Give back every entry precisely as written, without any of the images.

Excerpted data:

════

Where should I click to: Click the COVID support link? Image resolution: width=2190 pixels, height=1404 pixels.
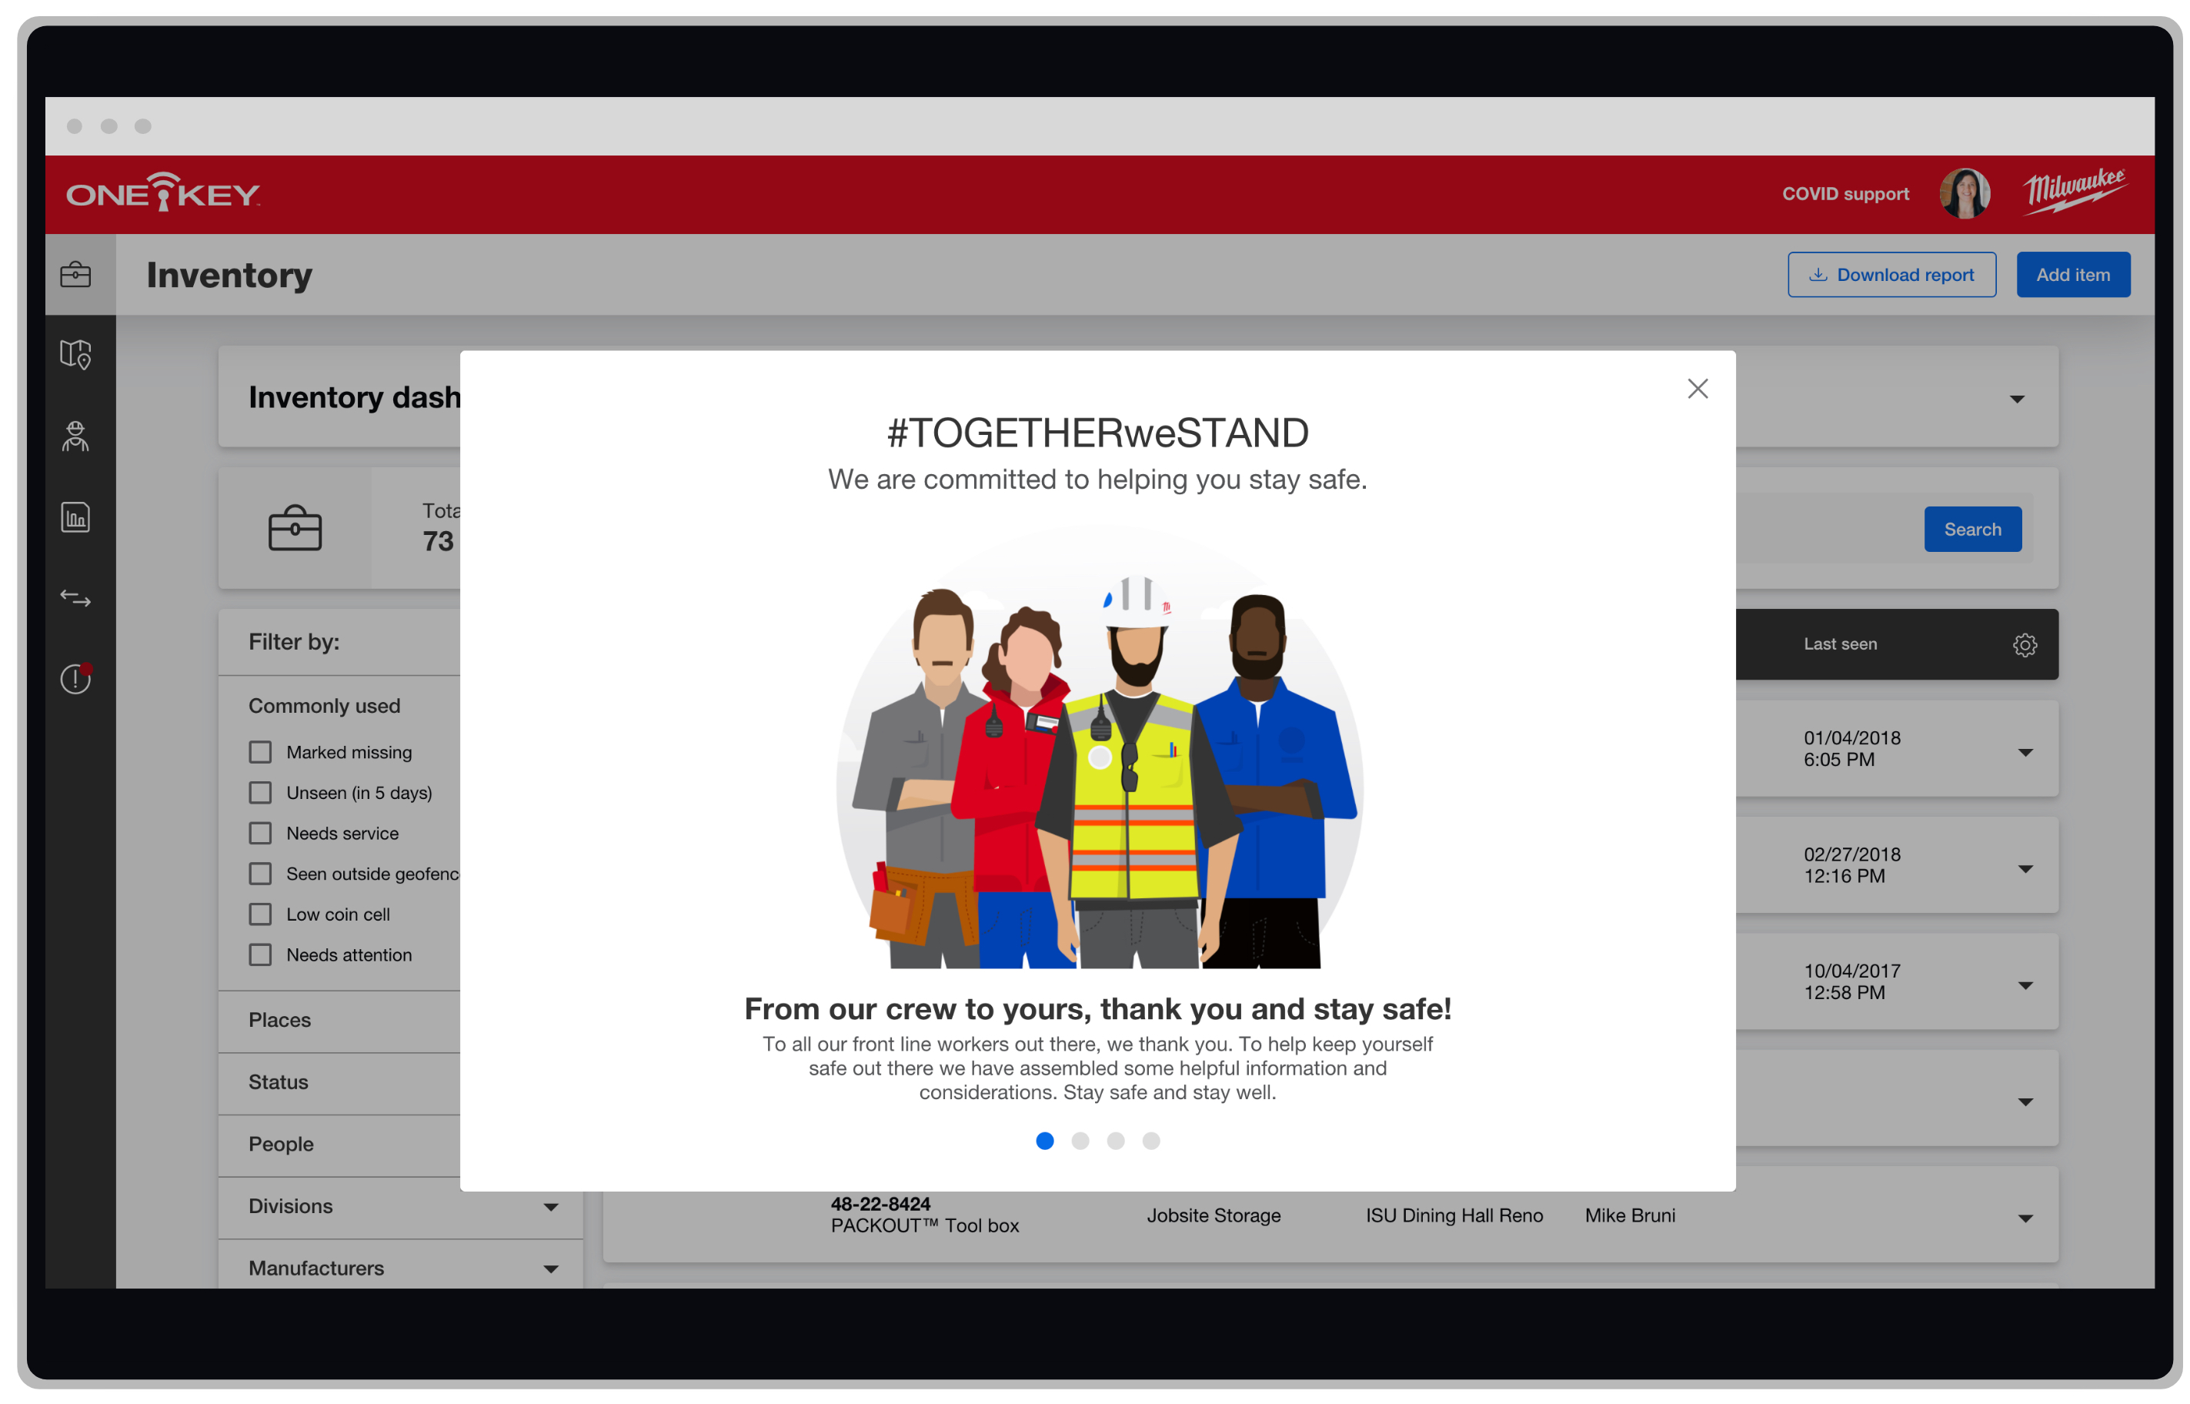[x=1844, y=191]
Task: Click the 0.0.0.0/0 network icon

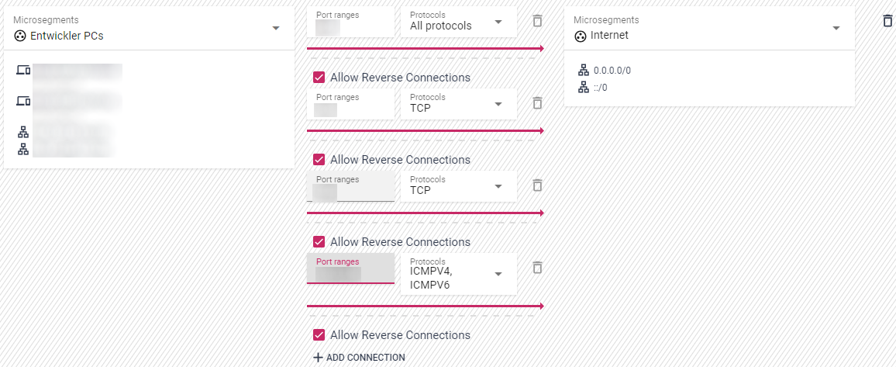Action: [x=584, y=71]
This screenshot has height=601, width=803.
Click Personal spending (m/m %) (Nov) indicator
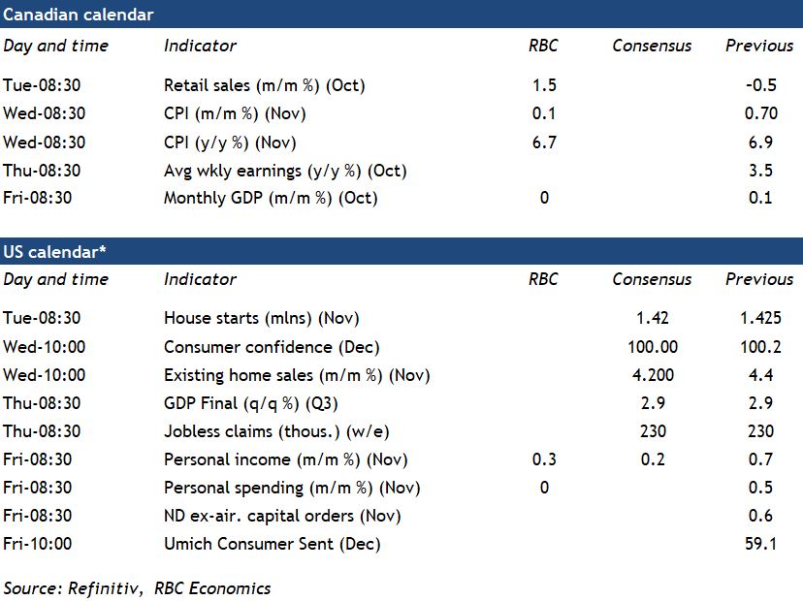point(292,488)
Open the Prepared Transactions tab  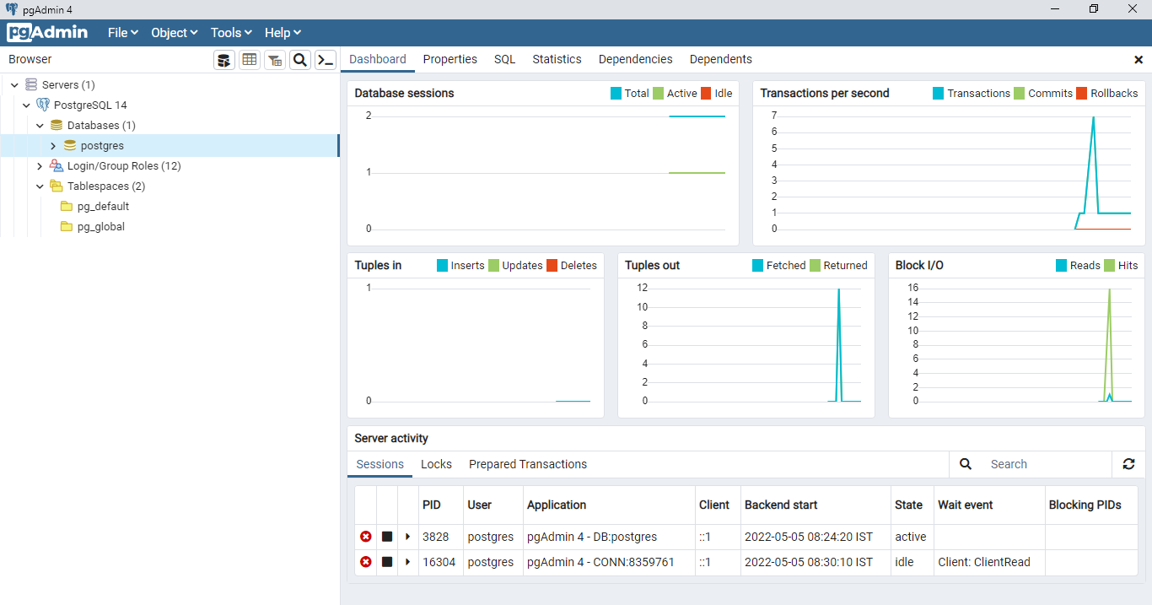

════

Solution to this problem:
Where should I click to: Click the COVID support link? Image resolution: width=2190 pixels, height=1404 pixels.
[x=1844, y=191]
Task: Click the 0.0.0.0/0 network icon

Action: [x=584, y=71]
This screenshot has height=601, width=803.
Click Personal spending (m/m %) (Nov) indicator
point(292,488)
Open the Prepared Transactions tab  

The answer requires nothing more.